** ARBEITSANWEISUNGEN **
1. Erläutern Sie anhand des Textabschnitts zur Studie „Spannungsfeld Männlichkeit“, weshalb man nach der ersten genannten Linie über Methode oder falsche Überschriften nicht reden sollte.
2. Prüfen Sie, ob die folgenden Aussagen mit dem Textabschnitt zur Studie „Spannungsfeld Männlichkeit“ übereinstimmen. Antworten Sie jeweils mit Ja oder Nein und zitieren Sie die entscheidenden Worte wörtlich. (a) Es werden drei Linien der Reaktion auf die Studie festgestellt. (b) Auf die Studie wird überall gleich reagiert. (c) Hartmut Scheffler wird als Berater für Marktforschung und Markenführung vorgestellt.
3. Führen Sie den Textabschnitt zur Studie „Spannungsfeld Männlichkeit“ im Anschluss an seinen letzten Satz weiter.

Hartmut Scheffler, Berater für Marktforschung und Markenführung Eine Minute - Spannungsfeld Männlichkeit

Hartmut Scheffler zieht ein kurzes Fazit zur Studie "Spannungsfeld Männlichkeit" (Bild im Hintergrund: picture alliance / PIXSELL | Davor Puklavec/PIXSELL).
Aktuell bestimmt die Studie „Spannungsfeld Männlichkeit“ die Diskussion. Interessant, wie unterschiedlich darauf reagiert wird. Drei Linien sind festzustellen:
- Das Thema ist so wichtig und die Ergebnisse sind so schlimm, dass man über Methode oder falsche Überschriften gar nicht reden sollte: das Problem heiligt die Mittel.

** ROHDATEN **
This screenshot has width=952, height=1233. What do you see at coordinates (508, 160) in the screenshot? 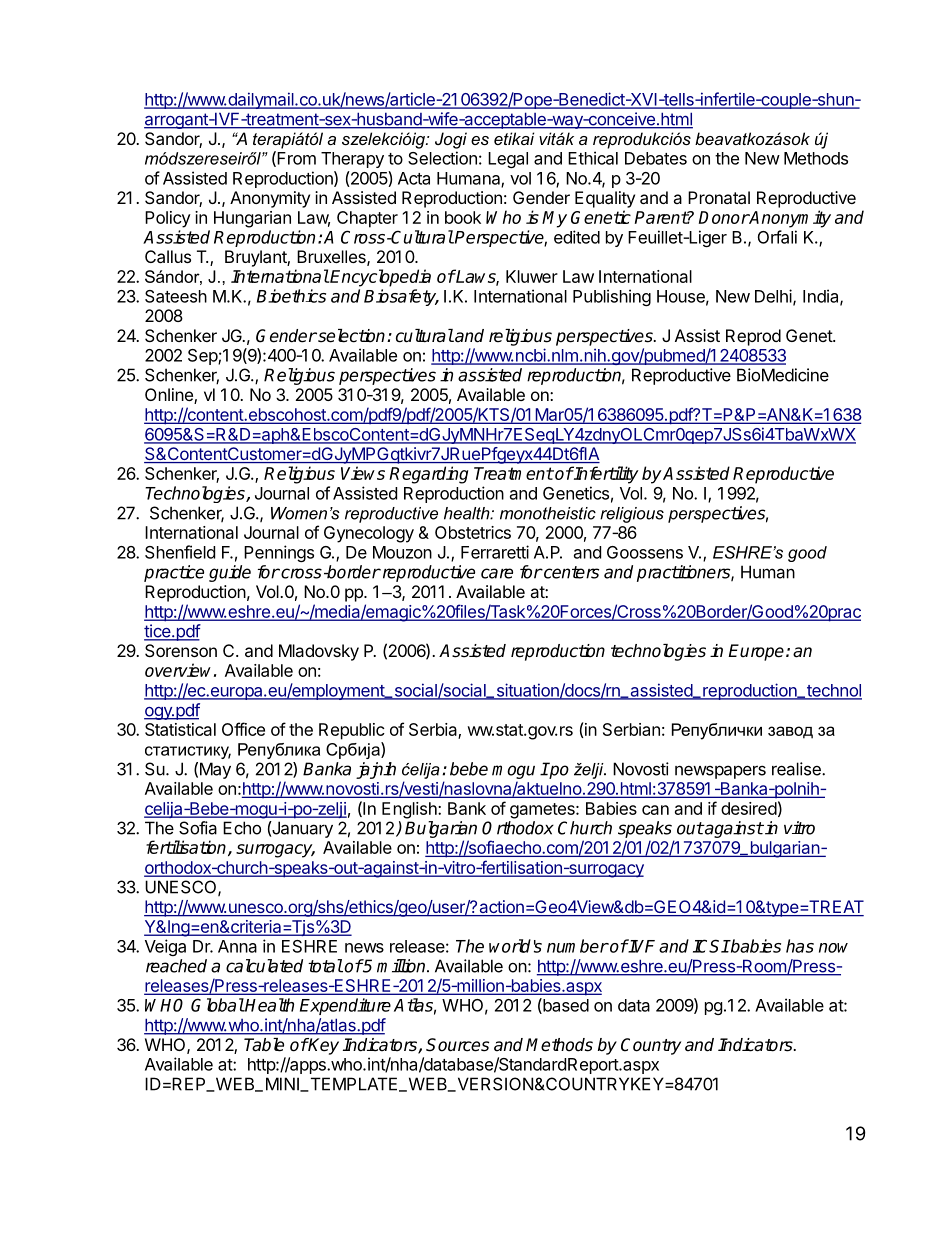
* * *
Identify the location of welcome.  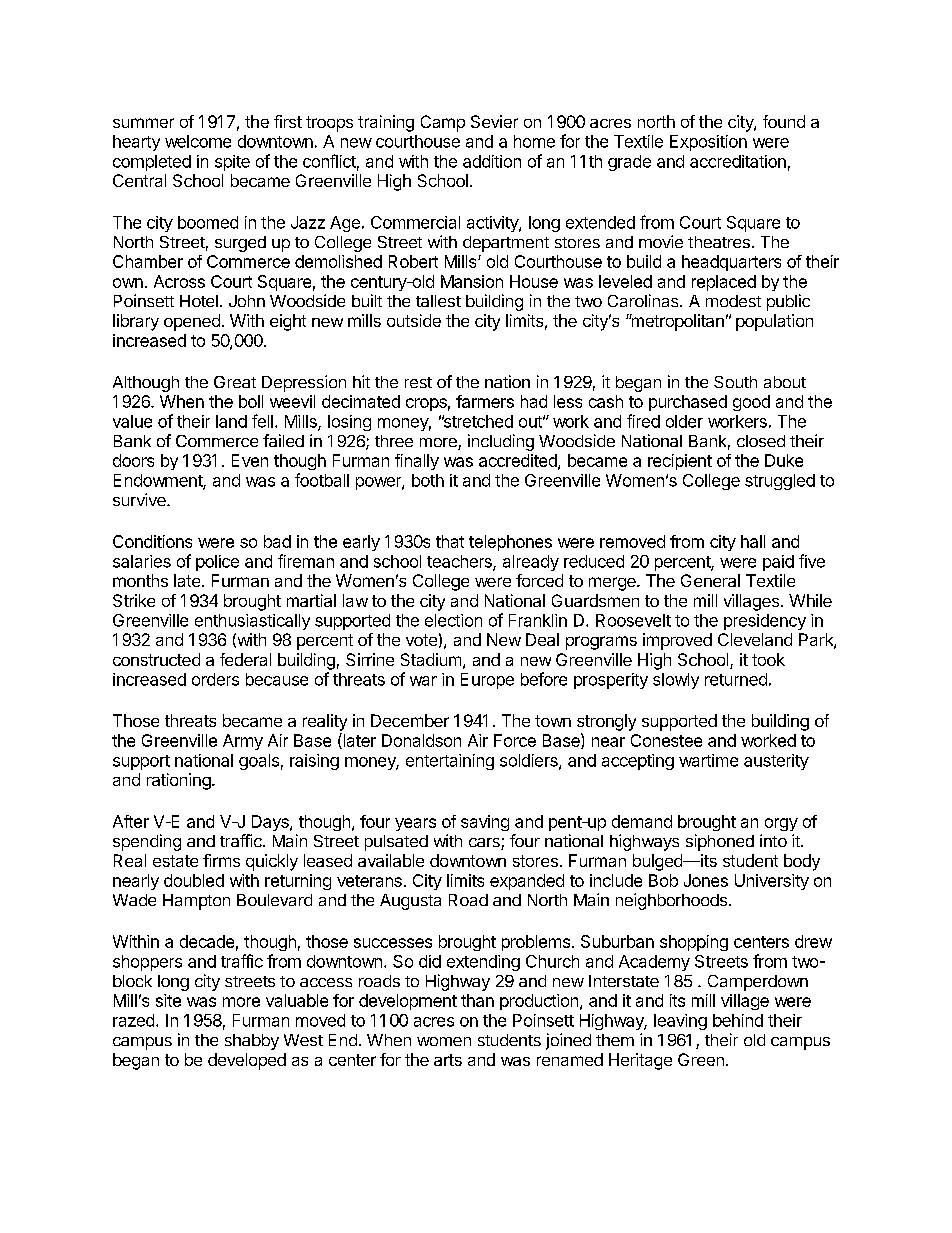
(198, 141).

** LÖSUNGEN **
1. Nach der ersten Linie ist das Thema so wichtig und sind die Ergebnisse so schlimm, dass eine Diskussion über Methode oder falsche Überschriften unterbleiben sollte. Das Problem heilige die Mittel.

2.
(a) Ja: „Drei Linien sind festzustellen“
(b) Nein: „Interessant, wie unterschiedlich darauf reagiert wird.“
(c) Ja: „Hartmut Scheffler, Berater für Marktforschung und Markenführung“

3.
- Die Methode ist verbesserungsfähig, die Ergebnisse sind deshalb möglicherweise nicht valide, nicht repräsentativ und damit nicht oder wenig aussagekräftig: nur die bestmögliche Methode erlaubt - gerade zu so einem relevanten Thema - Veröffentlichungen und Schlussfolgerungen.
- Und gefühlt leider am seltensten: das Thema ist wichtig, die Methode akzeptabel. Das Problem sind aber PR und Medien, die um der Aufmerksamkeit willen falsche Überschriften gewählt haben.
Aus Konjunktiv wird Indikativ, aus „ich würde…“ wird „ich habe…“, aus 18-35 jährigen Männern werden „die Männer“. Reichweite, Aufmerksamkeit, Erregungsfaktor schlagen Korrektheit.
Meine Meinung:
- Ja, das Thema ist wichtig und die Ergebnisse sind auch unter dem Filter methodischer Bedenken und effektheischender Veröffentlichung erschreckend. Dies legitimiert aber nie und in keinster Weise die geäußerte Ignoranz gegenüber Methodenfragen und vor allem falschen Überschriften und Aufhängern. Der Zweck heiligt nie die Mittel.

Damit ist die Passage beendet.